Events from the year 1741 in Wales.

Incumbents

Lord Lieutenant of North Wales (Lord Lieutenant of Anglesey, Caernarvonshire, Flintshire, Merionethshire, Montgomeryshire) – George Cholmondeley, 3rd Earl of Cholmondeley 
Lord Lieutenant of Glamorgan – Charles Powlett, 3rd Duke of Bolton
Lord Lieutenant of Brecknockshire and Lord Lieutenant of Monmouthshire – Thomas Morgan
Lord Lieutenant of Cardiganshire – John Vaughan, 2nd Viscount Lisburne
Lord Lieutenant of Carmarthenshire – vacant until 1755
Lord Lieutenant of Denbighshire – Sir Robert Salusbury Cotton, 3rd Baronet 
Lord Lieutenant of Pembrokeshire – Sir Arthur Owen, 3rd Baronet
Lord Lieutenant of Radnorshire – James Brydges, 1st Duke of Chandos

Bishop of Bangor – Thomas Herring 
Bishop of Llandaff – John Gilbert
Bishop of St Asaph – Isaac Maddox
Bishop of St Davids – Nicholas Clagett

Events
June - In the general election, the seat of Sir Watkin Williams-Wynn, 3rd Baronet at Denbighshire is targeted by the government.  Sir Watkin wins by 1352 to 933, but the sheriff, a member of the Salusbury family, disallows 594 of his votes and returns a cousin of Salusbury, John Myddelton of Chirk. Sir Watkin is elected for Montgomeryshire instead.

------------------------------------------------------------------------

Reproduce the Wales 1741 page word for word, from its first line to its last. Rely on this text only and on nothing else.

> Given information:
------------------------------------------------------------------------

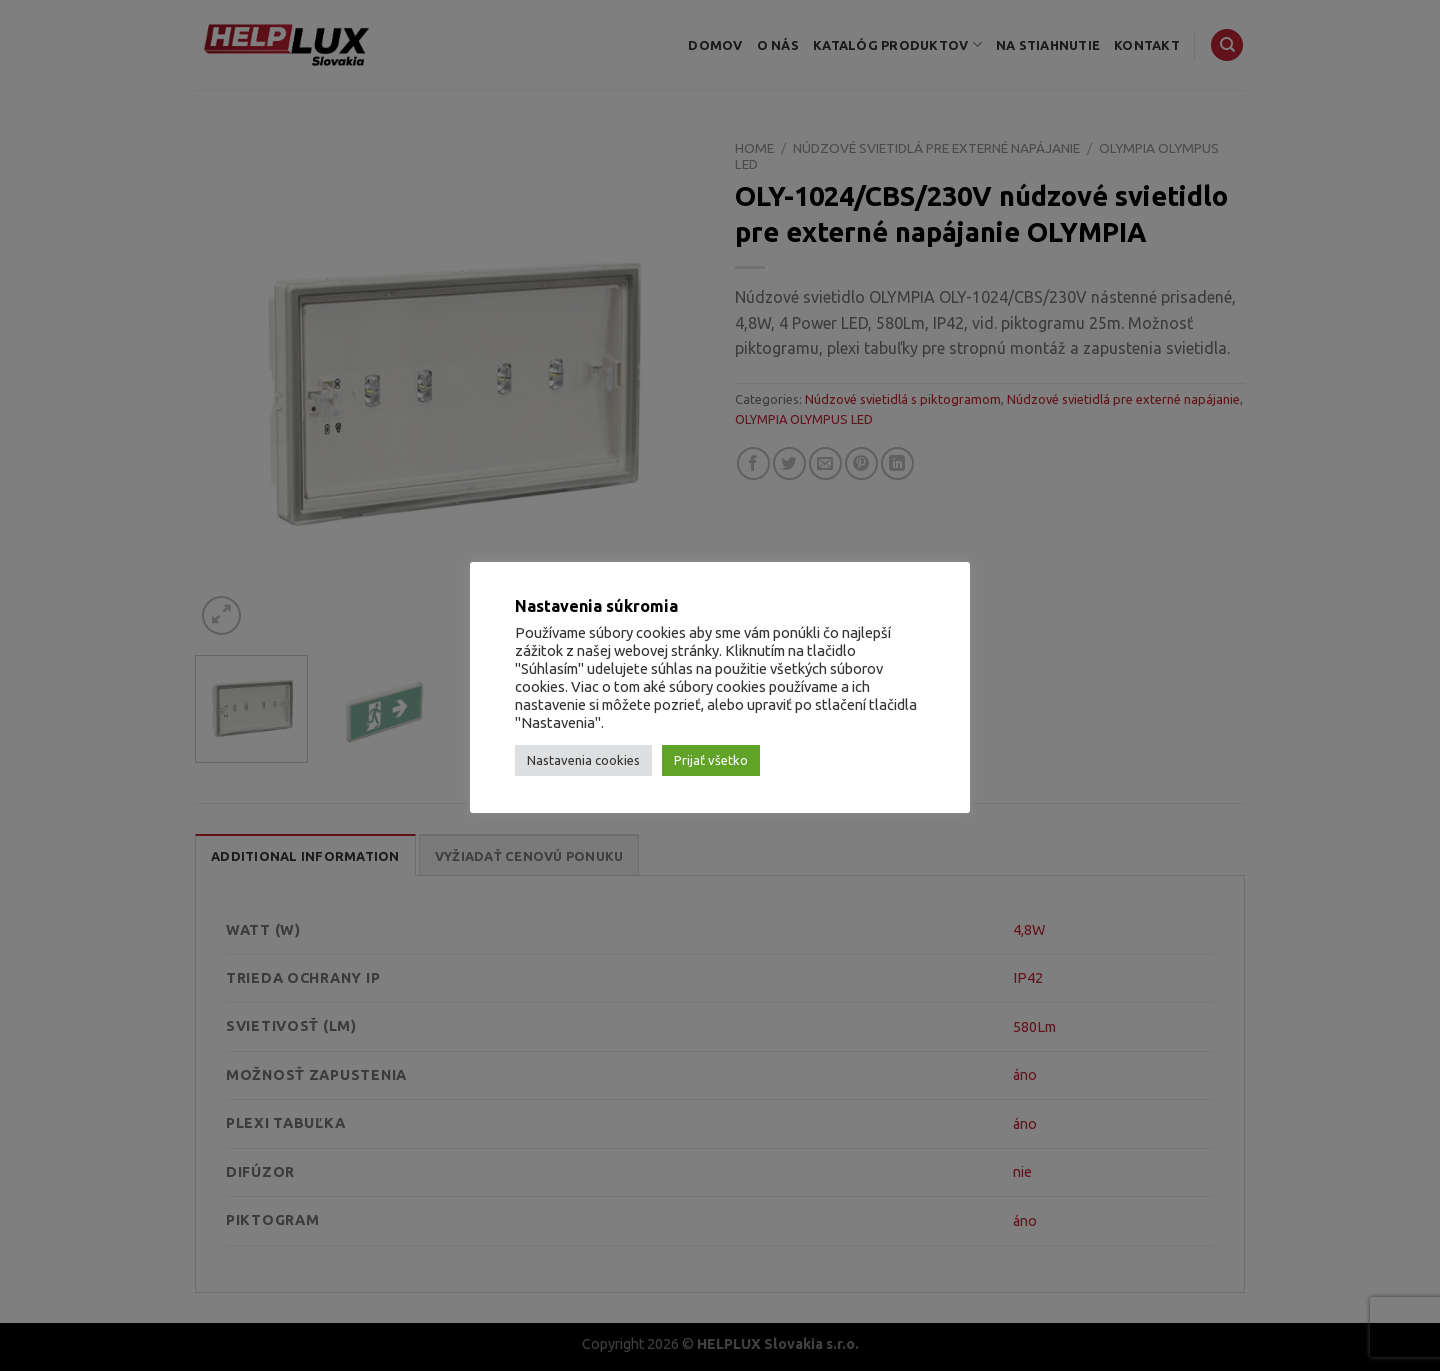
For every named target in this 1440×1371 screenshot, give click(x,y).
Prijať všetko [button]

------------------------------------------------------------------------

> Worked answer:
Events from the year 1741 in Wales.

Incumbents

Lord Lieutenant of North Wales (Lord Lieutenant of Anglesey, Caernarvonshire, Flintshire, Merionethshire, Montgomeryshire) – George Cholmondeley, 3rd Earl of Cholmondeley 
Lord Lieutenant of Glamorgan – Charles Powlett, 3rd Duke of Bolton
Lord Lieutenant of Brecknockshire and Lord Lieutenant of Monmouthshire – Thomas Morgan
Lord Lieutenant of Cardiganshire – John Vaughan, 2nd Viscount Lisburne
Lord Lieutenant of Carmarthenshire – vacant until 1755
Lord Lieutenant of Denbighshire – Sir Robert Salusbury Cotton, 3rd Baronet 
Lord Lieutenant of Pembrokeshire – Sir Arthur Owen, 3rd Baronet
Lord Lieutenant of Radnorshire – James Brydges, 1st Duke of Chandos

Bishop of Bangor – Thomas Herring 
Bishop of Llandaff – John Gilbert
Bishop of St Asaph – Isaac Maddox
Bishop of St Davids – Nicholas Clagett

Events
June - In the general election, the seat of Sir Watkin Williams-Wynn, 3rd Baronet at Denbighshire is targeted by the government.  Sir Watkin wins by 1352 to 933, but the sheriff, a member of the Salusbury family, disallows 594 of his votes and returns a cousin of Salusbury, John Myddelton of Chirk. Sir Watkin is elected for Montgomeryshire instead.